There are two additional but less mainstream considerations to think about: virtual and physical RDMs.  Neither can be thinly provisioned at the vSphere layer.  Storage efficiency can only come from and be reported on the SAN.

  • D and E)  Empty 1TB RDMs (both virtual and physical) are deployed on 1TB LUNs thinly provisioned at the storage layer.
    • Historically, the vSphere Client has always been poor at providing RDM visibility.  In this case, the vSphere Client is unaware of thin provisioning at the SAN layer and reports 1TB of storage provisioned (from somewhere unknown – the ultimate abstraction) and consumed.
    • The SAN reports zero raw storage consumed to SAN Administrators.  2TB of raw storage remains available on the SAN for any physical or virtual storage host on the fabric.
    • Again, thin provisioning from your storage vendor is the only way to write thinly into RDMs today.

So what is my summarized recommendation on thin provisioning in vSphere, at the SAN, or both?  I’ll go back to what I mentioned earlier, if the SAN is shared outside of the vSphere environment, then thin provisioning should be performed at the SAN level so that all datacenter hosts on the storage fabric can leverage provisioned but yet unallocated raw storage..  If the SAN is dedicated to your vSphere environment, then there really no right or wrong answer.  At that point it’s going to depend on your reporting needs, maybe the delegation of roles in your organization, and of course the type of storage features you may have that combine with thin provisioning to add additional value.  If you’re a Dell Compellent Storage Center customer, let the the vendor provided defaults guide you: Lazy zero thick virtual disks on datastores backed by thinly provisioned LUNs.  Thin provisioning at the storage layer is also going to save customers a bundle in unconsumed tier 1 storage costs.  Instead of islands of tier 1 pinned to a vSphere cluster, the storage remains freely available in the pool for any other storage host with tier 1 performance needs.  For virtual or physical RDMs, thin provisioning on the SAN is the only available option.  I don’t recommend thin on thin to compound or double space savings because it simply does not work the way some expect it to.  However, if there is a dashboard reporting need, go for it.

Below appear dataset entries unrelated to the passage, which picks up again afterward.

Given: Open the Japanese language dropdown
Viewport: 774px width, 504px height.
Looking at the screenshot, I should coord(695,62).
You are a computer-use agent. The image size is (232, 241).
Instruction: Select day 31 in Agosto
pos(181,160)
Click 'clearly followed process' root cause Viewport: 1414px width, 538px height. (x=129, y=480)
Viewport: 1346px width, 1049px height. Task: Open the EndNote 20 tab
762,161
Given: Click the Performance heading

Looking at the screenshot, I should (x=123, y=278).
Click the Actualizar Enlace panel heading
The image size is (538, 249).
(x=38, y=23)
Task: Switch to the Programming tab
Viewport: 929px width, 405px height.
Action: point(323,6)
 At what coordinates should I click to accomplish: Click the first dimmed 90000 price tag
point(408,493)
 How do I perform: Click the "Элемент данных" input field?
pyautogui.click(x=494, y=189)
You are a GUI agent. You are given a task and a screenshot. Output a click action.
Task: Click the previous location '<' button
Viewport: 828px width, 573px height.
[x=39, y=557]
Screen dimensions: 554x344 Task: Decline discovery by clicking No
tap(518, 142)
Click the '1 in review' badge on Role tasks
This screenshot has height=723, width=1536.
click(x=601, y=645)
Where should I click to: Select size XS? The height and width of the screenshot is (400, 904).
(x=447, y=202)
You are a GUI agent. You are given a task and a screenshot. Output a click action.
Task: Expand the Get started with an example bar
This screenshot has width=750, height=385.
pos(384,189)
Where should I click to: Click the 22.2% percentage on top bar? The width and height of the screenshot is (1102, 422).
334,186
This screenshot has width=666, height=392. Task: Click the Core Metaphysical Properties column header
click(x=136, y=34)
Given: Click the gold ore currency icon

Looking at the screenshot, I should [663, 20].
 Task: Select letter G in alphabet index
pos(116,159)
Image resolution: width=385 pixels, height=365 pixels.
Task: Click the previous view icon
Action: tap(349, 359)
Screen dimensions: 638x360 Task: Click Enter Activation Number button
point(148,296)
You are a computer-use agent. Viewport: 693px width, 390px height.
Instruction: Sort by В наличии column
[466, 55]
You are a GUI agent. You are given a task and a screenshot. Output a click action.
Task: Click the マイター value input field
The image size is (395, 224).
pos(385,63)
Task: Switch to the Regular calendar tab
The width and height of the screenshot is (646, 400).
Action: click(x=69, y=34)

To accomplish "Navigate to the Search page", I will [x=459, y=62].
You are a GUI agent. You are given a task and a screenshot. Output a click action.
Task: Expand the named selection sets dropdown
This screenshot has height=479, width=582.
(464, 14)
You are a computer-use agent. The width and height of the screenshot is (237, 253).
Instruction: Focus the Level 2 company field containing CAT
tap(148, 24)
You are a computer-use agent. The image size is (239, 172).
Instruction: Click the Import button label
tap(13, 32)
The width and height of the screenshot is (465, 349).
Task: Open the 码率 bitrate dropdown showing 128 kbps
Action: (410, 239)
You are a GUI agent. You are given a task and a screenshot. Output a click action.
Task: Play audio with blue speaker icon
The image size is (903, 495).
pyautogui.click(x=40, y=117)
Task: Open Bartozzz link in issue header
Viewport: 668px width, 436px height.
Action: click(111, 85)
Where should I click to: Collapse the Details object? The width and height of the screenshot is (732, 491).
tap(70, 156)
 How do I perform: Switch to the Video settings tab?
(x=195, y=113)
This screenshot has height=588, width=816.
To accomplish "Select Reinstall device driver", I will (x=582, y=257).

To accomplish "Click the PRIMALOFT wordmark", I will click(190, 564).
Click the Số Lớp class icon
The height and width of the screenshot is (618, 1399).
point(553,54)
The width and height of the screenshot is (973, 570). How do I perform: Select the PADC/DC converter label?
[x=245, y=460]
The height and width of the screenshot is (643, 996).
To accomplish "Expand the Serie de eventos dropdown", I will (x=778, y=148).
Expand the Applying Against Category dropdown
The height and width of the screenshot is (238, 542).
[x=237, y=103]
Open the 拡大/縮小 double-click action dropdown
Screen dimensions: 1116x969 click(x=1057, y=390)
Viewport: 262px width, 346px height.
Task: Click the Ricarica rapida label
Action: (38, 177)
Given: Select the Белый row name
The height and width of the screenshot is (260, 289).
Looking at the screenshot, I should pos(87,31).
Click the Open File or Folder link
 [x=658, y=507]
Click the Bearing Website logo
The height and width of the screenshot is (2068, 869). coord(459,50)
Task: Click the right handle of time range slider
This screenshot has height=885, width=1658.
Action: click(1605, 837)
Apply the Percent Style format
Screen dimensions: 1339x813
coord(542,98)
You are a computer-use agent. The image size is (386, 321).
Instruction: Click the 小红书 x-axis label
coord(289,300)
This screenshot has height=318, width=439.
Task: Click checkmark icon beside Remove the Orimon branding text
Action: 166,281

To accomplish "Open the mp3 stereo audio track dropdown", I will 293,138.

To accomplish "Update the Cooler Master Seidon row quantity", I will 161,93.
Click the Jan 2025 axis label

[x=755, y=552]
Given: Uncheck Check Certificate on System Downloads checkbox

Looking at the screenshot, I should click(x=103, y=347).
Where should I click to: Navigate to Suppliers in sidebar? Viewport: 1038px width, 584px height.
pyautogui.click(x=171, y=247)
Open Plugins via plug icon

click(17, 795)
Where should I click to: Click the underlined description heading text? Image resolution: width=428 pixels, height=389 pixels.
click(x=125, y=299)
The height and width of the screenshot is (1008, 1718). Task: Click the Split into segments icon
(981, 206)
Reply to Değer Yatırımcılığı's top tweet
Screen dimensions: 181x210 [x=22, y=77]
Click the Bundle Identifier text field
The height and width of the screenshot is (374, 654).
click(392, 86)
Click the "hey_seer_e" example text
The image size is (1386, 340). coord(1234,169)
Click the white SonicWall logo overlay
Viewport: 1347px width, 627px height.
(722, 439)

Depending on your storage vendor, you may have integration available to you that will provide management and reporting across platforms.  For instance, suppose we roll with option A above: thin provisioning at the storage layer.  Natively we don’t have storage efficiency visibility within the vSphere Client.  However, storage vendor integration through VASA or a vSphere Client plug-in can bring storage details into the vSphere Client (and vise versa).  One example is the vSphere Client plug-in from Dell Compellent shown below.  Aside from the various storage and virtual machine provisioning tasks it is able to perform, it brings a SAN Administrator’s dashboard into the vSphere Client.  Very handy in small to medium sized shops where roles spread across various technological boundaries.

Snagit Capture

Lastly, I thought I’d mention UNMAP – 1/2 of the 4th VAAI primitive for block storage.  I wrote an article last summer called Storage: Starting Thin and Staying Thin with VAAI UNMAP.  For those interested, the UNMAP primitive works only with thin provisioning at the SAN layer on certified storage platforms.  It was not intended to and does not integrate with thinly provisioned vSphere virtual disks alone.  Thin .vmdks in which data has been deleted from within will not dehydrate unless storage vMotioned. Raw storage pages will remain “pinned” to the datastore where the .vmdk resides until is is moved or deleted.  Only then can the pages be returned back to the pool if the datastore resides on a thin provisioned LUN.